## What the task requires
Except for the images, repeat the entries below word for word.

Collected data

..........

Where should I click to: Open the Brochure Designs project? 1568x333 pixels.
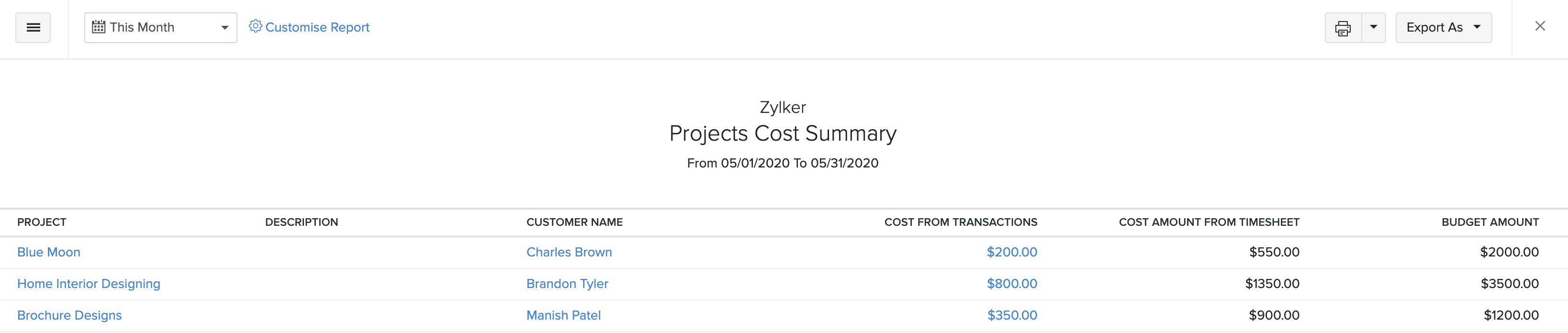coord(69,315)
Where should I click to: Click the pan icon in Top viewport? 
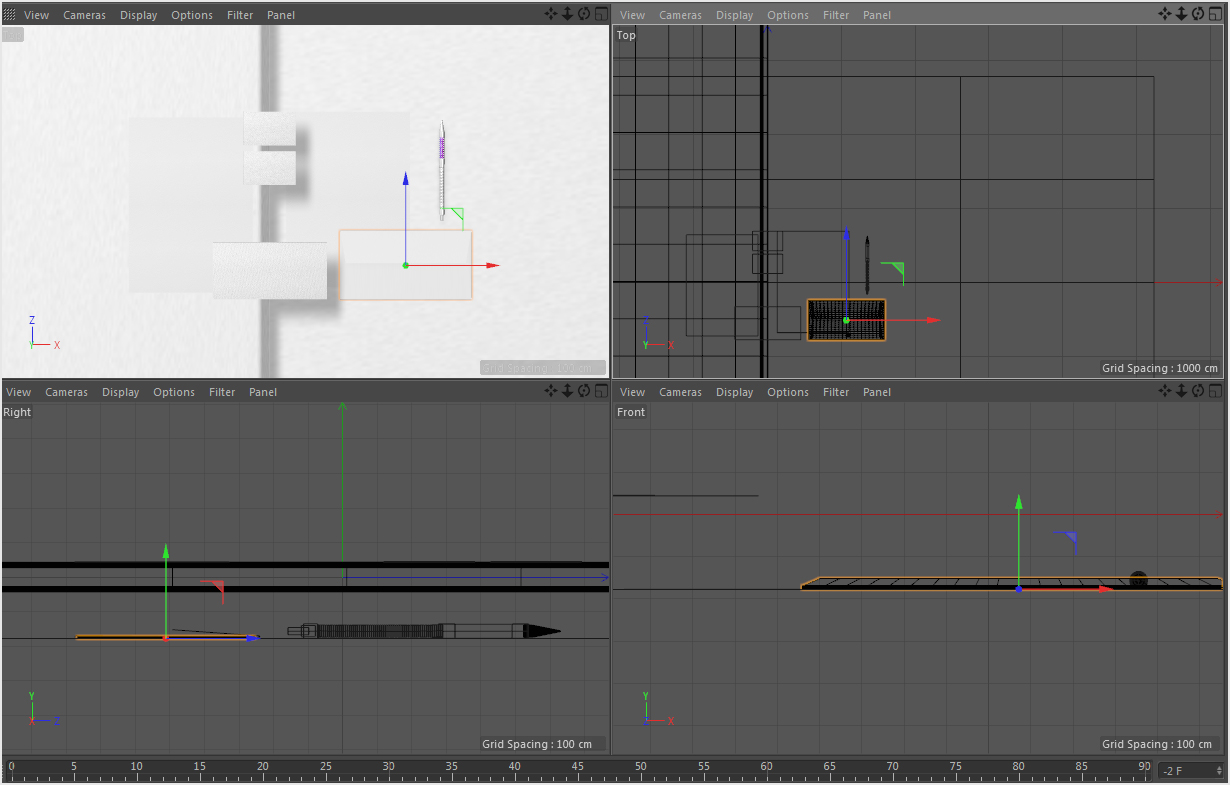(1165, 14)
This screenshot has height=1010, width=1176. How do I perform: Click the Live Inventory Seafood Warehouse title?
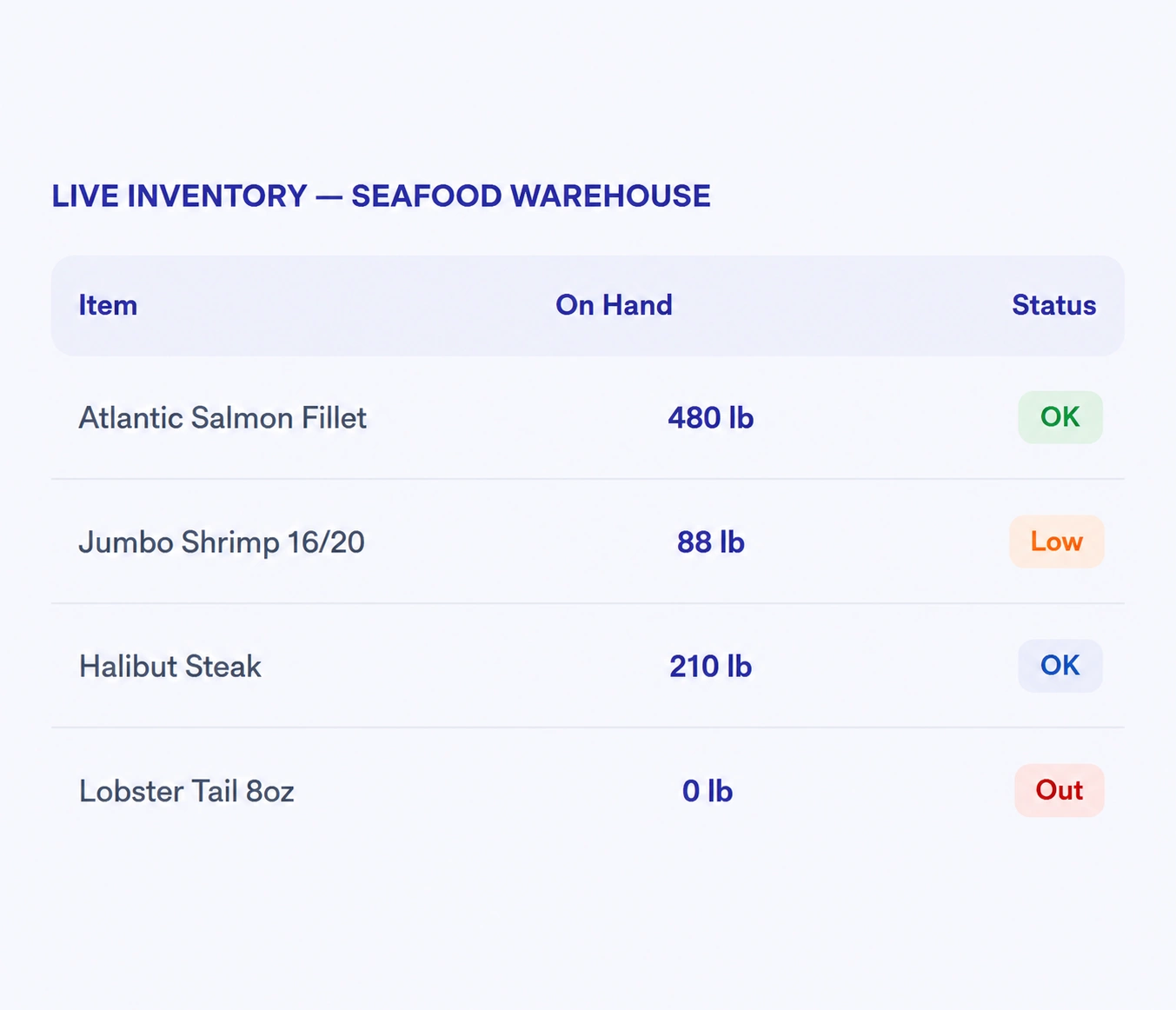pyautogui.click(x=381, y=196)
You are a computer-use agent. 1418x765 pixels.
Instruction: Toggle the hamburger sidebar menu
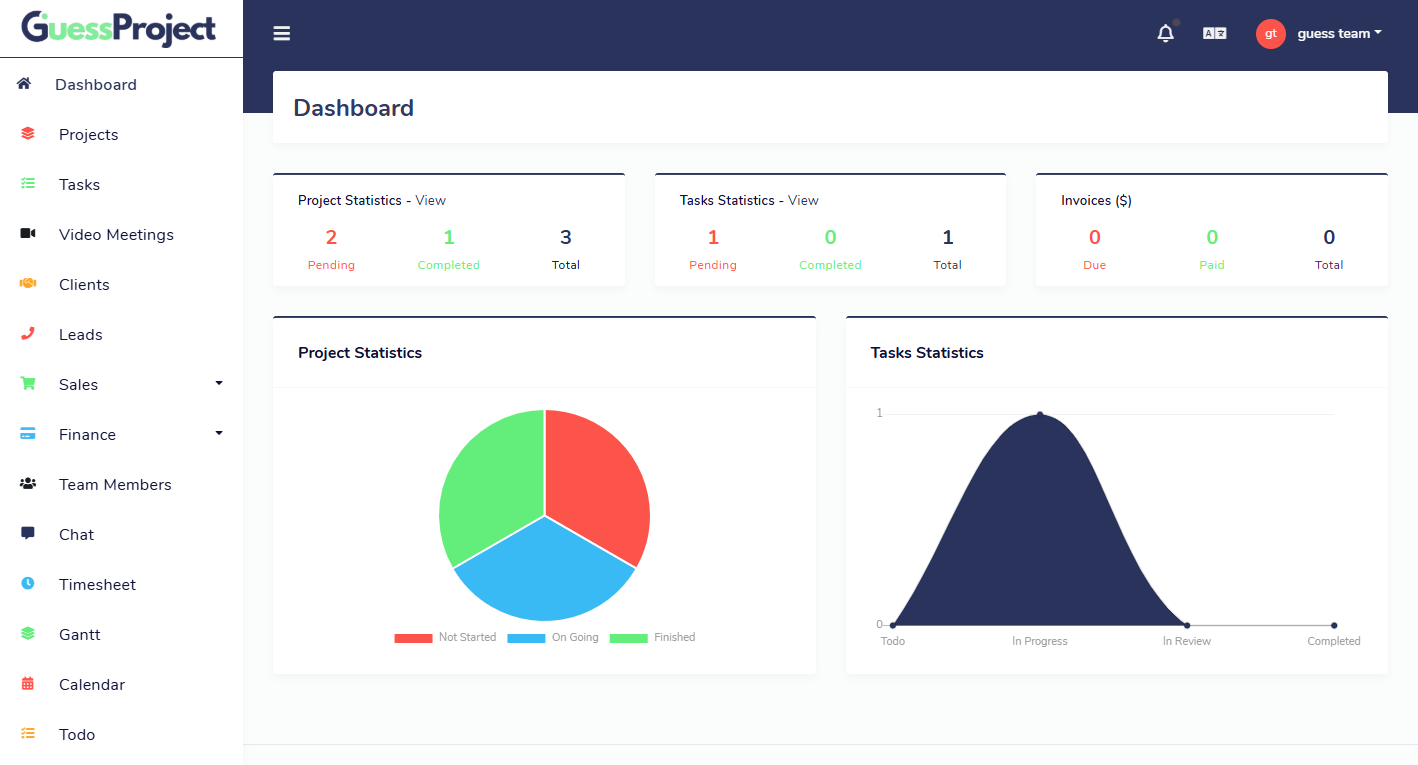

..........

## Response to this exercise
Where should I click to: Open the Brochure Designs project? 1568x333 pixels.
coord(69,315)
Where should I click to: Click the pan icon in Top viewport? 
(1165, 14)
This screenshot has height=1010, width=1176. How do I perform: Click the Live Inventory Seafood Warehouse title?
pyautogui.click(x=381, y=196)
You are a computer-use agent. 1418x765 pixels.
Instruction: Toggle the hamburger sidebar menu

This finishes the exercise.